Per le precipitazioni le proiezioni indicano una marcata riduzione in estate, da -10% a oltre -40%, su tutto il territorio; mentre in inverno il segnale di cambiamento mostra un andamento dipolare, con un aumento sulle regioni settentrionali e una diminuzione su quelle meridionali. «Dovremmo assistere a una migrazione nord-sud del segnale di cambiamento delle precipitazioni, legata a una corrispondente migrazione meridionale della traiettoria delle perturbazioni e a aumento della circolazione anticiclonica sul Mediterraneo».

I dati del cambiamento sono importanti ma non bastano da soli a valutare una situazione e soprattutto a prendere qualche tipo di provvedimenti. Bisogna stimare anche la variabilità … … della variabilità. «In effetti si parla sempre di cambiamento climatico; ma questo indica un trend misurato su tempo molto lunghi e riferito a valori medi; attorno ai quali però ci sono delle variazioni, più o meno marcate che diventano significative sui periodi più brevi. è interessante allora andare a vedere, tramite i modelli, se queste variazioni aumenteranno, diminuiranno o resteranno stabili. È un dato diverso da quello del cambiamento e non vanno confusi; il primo si misura tipicamente sulla scala dei decenni, la variabilità su quella dell’anno: parliamo infatti di variabilità interannuale. Che poi è quella che ognuno di noi può percepire e stimare: è ad essa che alludiamo quando diciamo “quest’inverno è stato più freddo del precedente”; ma da ciò non dobbiamo dedurre che siamo entrati in un’era glaciale».

La variabilità interannuale della temperatura sulla nostra penisola, nel periodo considerato, aumenterà in estate e diminuirà in inverno, con cambiamenti più marcati nel Nord.
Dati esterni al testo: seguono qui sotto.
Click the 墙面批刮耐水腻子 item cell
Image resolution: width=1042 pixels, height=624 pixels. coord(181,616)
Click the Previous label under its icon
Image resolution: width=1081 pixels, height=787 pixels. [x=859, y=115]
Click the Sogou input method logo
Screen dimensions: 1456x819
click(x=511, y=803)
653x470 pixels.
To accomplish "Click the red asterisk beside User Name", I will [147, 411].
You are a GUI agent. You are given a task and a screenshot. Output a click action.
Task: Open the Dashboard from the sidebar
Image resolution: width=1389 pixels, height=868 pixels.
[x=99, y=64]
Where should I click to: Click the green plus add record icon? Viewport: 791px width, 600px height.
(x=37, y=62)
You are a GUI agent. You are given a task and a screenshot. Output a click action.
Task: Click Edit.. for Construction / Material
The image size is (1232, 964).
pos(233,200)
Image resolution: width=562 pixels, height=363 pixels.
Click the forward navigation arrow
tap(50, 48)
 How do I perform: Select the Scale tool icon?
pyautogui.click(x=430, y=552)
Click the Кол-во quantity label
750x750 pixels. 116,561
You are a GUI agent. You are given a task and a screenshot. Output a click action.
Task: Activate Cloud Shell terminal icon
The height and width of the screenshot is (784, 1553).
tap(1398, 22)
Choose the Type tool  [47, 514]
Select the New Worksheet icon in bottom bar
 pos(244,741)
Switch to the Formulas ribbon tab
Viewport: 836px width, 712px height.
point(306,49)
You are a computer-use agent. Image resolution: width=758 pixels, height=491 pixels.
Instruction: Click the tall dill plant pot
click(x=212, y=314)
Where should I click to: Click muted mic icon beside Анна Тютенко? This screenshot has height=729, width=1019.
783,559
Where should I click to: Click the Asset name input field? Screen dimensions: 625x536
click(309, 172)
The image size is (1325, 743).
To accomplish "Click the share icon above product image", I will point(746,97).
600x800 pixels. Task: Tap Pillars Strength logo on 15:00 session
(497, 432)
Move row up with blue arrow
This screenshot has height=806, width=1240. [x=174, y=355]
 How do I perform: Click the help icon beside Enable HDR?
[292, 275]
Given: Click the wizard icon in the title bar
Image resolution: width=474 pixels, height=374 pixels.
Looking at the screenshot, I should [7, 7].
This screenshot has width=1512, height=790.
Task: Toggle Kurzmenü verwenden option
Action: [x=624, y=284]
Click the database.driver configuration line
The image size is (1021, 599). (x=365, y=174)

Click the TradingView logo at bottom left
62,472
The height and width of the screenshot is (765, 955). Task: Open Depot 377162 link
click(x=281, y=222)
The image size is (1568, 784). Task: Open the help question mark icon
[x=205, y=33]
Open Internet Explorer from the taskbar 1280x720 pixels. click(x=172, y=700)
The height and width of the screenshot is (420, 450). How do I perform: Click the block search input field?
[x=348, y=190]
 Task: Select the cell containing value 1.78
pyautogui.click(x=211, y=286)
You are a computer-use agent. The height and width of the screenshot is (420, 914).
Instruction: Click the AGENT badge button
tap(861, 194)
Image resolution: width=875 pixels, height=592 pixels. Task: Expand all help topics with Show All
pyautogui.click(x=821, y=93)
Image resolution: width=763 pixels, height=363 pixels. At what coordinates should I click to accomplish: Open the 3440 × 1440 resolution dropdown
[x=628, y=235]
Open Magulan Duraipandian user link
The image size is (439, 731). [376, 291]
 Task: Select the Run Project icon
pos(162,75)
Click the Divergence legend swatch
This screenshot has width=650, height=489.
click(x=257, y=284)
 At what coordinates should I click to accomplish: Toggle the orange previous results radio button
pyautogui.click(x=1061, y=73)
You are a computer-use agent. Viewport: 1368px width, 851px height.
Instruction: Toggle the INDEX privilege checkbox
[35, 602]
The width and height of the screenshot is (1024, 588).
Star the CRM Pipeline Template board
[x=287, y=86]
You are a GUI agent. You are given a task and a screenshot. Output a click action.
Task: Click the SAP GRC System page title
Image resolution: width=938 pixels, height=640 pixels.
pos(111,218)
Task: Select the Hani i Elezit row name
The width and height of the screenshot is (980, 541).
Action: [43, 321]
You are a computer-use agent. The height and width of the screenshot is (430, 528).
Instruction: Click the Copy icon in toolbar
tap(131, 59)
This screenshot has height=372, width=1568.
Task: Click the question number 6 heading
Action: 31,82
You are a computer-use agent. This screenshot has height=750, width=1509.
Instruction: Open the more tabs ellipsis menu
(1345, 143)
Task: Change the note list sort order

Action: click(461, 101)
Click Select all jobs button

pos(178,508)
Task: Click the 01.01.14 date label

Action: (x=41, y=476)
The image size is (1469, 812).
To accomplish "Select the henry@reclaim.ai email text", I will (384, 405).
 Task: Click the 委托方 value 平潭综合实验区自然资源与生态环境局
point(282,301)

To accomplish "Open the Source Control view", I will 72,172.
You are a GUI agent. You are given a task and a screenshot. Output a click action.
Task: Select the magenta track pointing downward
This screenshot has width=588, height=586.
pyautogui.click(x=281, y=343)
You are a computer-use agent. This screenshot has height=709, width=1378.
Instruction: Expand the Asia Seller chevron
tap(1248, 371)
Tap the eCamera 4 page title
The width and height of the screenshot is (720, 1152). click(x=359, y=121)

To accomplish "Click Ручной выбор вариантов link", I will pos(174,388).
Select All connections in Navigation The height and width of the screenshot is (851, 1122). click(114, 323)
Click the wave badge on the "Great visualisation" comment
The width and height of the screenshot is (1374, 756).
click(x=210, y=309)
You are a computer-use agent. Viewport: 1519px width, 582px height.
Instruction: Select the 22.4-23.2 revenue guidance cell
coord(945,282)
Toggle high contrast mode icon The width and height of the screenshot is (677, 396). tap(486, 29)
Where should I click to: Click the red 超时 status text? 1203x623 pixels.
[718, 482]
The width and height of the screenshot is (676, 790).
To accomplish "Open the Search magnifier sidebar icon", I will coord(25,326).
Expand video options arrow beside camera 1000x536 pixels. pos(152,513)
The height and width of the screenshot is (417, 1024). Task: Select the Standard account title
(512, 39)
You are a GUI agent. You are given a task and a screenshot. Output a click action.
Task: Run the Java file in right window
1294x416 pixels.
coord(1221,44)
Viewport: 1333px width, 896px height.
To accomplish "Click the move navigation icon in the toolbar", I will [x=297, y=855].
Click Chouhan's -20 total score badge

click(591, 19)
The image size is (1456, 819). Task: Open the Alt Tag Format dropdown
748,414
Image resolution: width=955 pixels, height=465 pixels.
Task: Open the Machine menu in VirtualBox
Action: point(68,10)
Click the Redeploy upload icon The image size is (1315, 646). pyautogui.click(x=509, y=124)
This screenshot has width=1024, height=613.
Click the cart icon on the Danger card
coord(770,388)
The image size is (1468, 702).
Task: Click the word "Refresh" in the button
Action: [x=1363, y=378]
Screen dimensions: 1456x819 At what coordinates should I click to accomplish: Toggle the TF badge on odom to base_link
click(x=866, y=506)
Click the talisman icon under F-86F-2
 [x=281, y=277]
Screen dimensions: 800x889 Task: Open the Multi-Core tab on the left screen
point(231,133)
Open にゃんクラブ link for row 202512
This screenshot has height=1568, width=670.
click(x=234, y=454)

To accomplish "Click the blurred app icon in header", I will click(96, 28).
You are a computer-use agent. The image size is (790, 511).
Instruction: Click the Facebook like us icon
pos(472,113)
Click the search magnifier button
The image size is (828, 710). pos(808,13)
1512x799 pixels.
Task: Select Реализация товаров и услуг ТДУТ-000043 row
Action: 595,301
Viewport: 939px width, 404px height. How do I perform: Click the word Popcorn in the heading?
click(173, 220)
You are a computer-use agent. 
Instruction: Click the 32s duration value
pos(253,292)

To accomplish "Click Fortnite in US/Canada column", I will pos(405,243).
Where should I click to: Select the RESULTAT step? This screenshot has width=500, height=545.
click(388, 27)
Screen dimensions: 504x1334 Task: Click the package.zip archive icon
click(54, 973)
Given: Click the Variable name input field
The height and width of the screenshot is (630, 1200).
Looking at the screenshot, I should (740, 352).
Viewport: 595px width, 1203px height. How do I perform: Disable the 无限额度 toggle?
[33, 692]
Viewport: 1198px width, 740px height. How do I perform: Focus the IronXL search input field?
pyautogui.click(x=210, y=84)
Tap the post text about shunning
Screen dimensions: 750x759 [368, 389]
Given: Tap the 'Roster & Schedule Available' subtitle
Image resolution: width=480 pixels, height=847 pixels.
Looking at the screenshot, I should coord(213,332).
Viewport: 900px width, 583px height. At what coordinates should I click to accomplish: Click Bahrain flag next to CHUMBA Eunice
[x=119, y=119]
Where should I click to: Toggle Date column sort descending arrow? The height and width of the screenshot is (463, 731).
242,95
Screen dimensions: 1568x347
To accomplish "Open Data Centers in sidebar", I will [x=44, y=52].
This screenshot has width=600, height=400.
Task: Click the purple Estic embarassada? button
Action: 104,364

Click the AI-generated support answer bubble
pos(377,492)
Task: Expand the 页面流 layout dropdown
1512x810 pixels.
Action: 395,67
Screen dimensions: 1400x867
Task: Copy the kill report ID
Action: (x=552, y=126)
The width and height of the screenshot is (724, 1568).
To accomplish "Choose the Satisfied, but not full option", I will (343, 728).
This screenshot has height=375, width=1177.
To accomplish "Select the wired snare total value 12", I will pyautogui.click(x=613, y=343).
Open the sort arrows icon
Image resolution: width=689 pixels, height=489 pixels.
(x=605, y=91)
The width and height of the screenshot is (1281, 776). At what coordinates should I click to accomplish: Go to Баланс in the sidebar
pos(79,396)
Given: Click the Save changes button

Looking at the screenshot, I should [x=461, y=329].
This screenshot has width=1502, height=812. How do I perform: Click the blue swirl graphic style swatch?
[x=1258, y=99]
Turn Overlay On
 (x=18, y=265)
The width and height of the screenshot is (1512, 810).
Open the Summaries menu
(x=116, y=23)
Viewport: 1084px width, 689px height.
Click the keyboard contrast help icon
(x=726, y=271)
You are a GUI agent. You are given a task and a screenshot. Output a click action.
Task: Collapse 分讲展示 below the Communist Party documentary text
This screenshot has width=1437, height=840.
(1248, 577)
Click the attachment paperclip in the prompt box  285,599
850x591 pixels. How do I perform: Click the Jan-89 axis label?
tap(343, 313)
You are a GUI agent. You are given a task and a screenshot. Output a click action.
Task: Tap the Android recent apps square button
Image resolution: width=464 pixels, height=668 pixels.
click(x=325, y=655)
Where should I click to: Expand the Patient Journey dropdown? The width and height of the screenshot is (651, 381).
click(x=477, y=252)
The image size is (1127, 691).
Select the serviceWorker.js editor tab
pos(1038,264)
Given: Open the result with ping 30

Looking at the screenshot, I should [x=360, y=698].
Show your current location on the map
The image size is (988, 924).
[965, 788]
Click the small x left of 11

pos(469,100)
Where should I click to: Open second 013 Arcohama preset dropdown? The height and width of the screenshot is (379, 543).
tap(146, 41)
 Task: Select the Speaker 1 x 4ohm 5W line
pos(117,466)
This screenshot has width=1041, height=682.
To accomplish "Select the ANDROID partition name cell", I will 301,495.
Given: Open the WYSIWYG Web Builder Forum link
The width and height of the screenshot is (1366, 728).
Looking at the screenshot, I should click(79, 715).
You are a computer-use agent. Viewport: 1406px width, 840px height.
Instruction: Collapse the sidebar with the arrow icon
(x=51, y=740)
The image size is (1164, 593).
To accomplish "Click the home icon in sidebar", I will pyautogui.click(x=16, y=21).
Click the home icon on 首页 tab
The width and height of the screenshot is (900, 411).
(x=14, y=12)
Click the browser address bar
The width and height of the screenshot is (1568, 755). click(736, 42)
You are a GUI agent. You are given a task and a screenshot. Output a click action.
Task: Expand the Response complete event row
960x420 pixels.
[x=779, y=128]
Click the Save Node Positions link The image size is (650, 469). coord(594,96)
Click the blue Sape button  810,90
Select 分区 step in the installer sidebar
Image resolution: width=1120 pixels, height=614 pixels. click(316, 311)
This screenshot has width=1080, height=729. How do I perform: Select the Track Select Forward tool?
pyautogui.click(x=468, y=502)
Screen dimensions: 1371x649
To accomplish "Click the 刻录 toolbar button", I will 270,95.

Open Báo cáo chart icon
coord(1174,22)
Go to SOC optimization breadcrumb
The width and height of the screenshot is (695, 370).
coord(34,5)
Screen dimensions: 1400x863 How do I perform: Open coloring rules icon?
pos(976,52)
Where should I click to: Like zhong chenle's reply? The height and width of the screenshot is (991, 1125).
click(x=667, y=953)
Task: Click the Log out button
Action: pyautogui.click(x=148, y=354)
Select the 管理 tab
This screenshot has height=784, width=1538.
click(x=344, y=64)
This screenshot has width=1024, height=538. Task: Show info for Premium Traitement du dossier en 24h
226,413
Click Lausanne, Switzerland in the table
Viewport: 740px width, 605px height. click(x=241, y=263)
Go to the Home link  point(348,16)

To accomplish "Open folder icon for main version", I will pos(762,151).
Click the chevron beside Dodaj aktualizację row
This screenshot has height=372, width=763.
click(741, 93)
La riduzione di variabilità invernale è attribuibile alla diminuzione di copertura nevosa, che risulta in una diminuzione dell’efficacia del feedback legato all’albedo (la riflettività luminosa) della neve. L’aumento di variabilità estiva è invece legato a un aumento del feedback tra umidità del suolo e precipitazioni.

Per la variabilità interannuale delle precipitazioni, si prevedono cambiamenti di piccola entità in inverno e invece  un notevole aumento in estate, attribuibile a un ciclo idrologico più intenso e a condizioni generalmente più secche del suolo.